Intel buys 15pc stake in Here to develop autonomous car mapping tech

4 Jan 2017

View of Berlin. Image: AR Pictures/Shutterstock

Intel has become the latest investor in the mapping and location software firm Here, purchasing a 15pc stake to develop the company’s autonomous car tech.

Once owned by telecoms giant Nokia, Here was sold to a number of major German auto manufacturers back in 2015 for a sum of €2.5bn, as part of a future of connected cars and, more specifically, autonomous vehicles.

Now Intel is getting in on the action, with news that the chip manufacturer is to purchase a 15pc stake in Here as part of a shared technology agreement.

This would appear to follow on from Intel’s announcement in November that it had plans to invest $250m in autonomous vehicle tech over the course of the next two years.

As part of the deal, both companies will jointly develop highly scalable proof-of-concept architecture to support real-time updates of HD maps for highly and fully automated driving, and also to explore opportunities in IoT and machine learning.

The end goal of this project will be to make autonomous driving as safe and predictable as possible, and increase a car’s understanding of its location, narrowing metres down to centimetres.

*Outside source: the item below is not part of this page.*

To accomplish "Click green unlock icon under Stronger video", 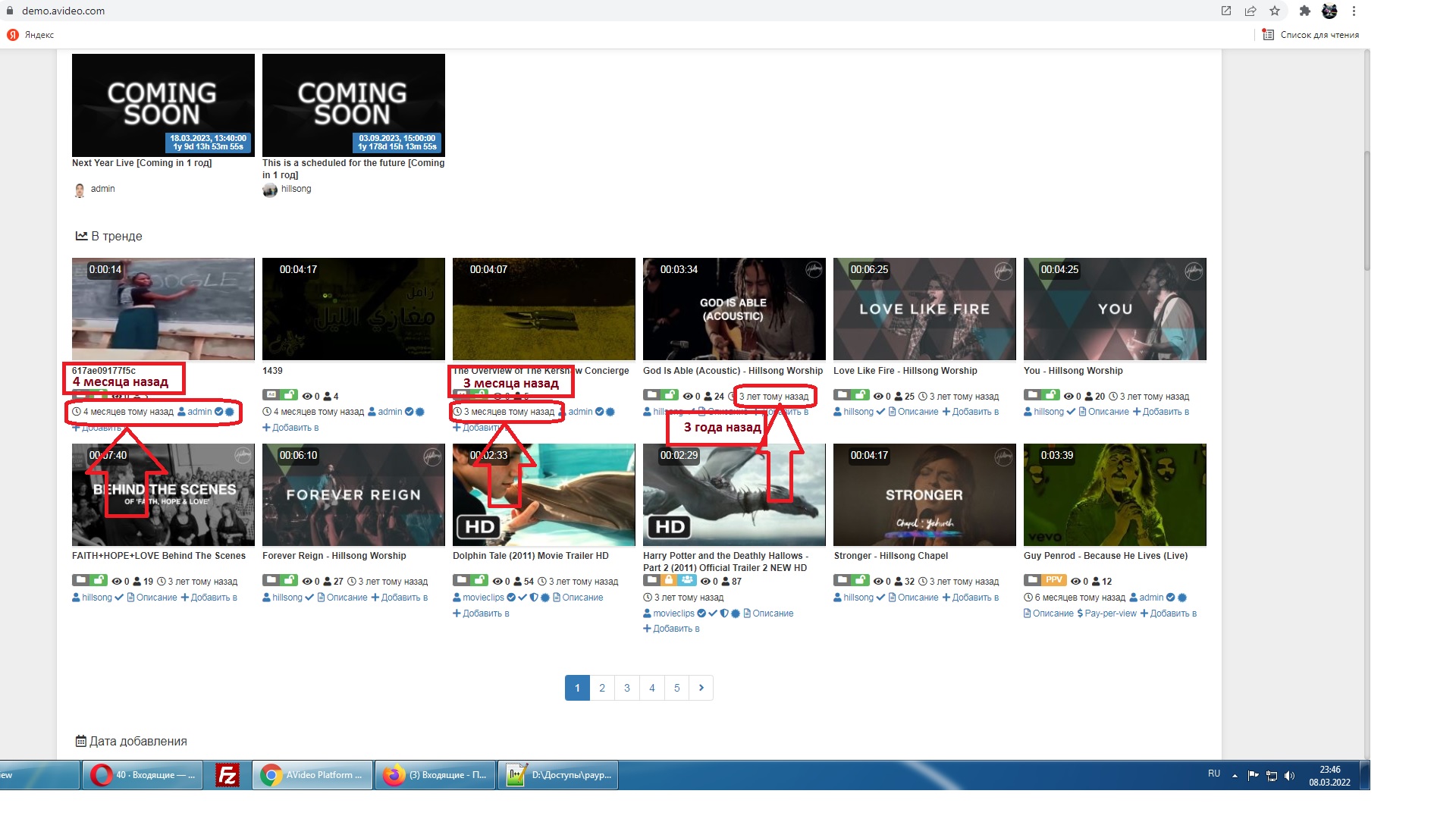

Follows Chinese investment

Intel’s decision to purchase a significant stake in Here follows just over a week after a joint bid from Asia’s Tencent, NavInfo and GIC, which saw the trio purchase a 10pc stake in the company to allow it expand into the Chinese market.

“A real-time, self-healing and HD representation of the physical world is critical for autonomous driving, and achieving this will require significantly more powerful and capable in-vehicle compute platforms,” said Edzard Overbeek, Here CEO.

“As a premier silicon provider, Intel can help accelerate Here’s ambitions in this area by supporting the creation of a universal, always up-to-date digital location platform that spans the vehicle, the cloud and everything else connected.”

Intel will now work with Audi, BMW and Daimler to test the architecture initially, but has said that it will look to make the technology available to other auto manufacturers at some point in the future.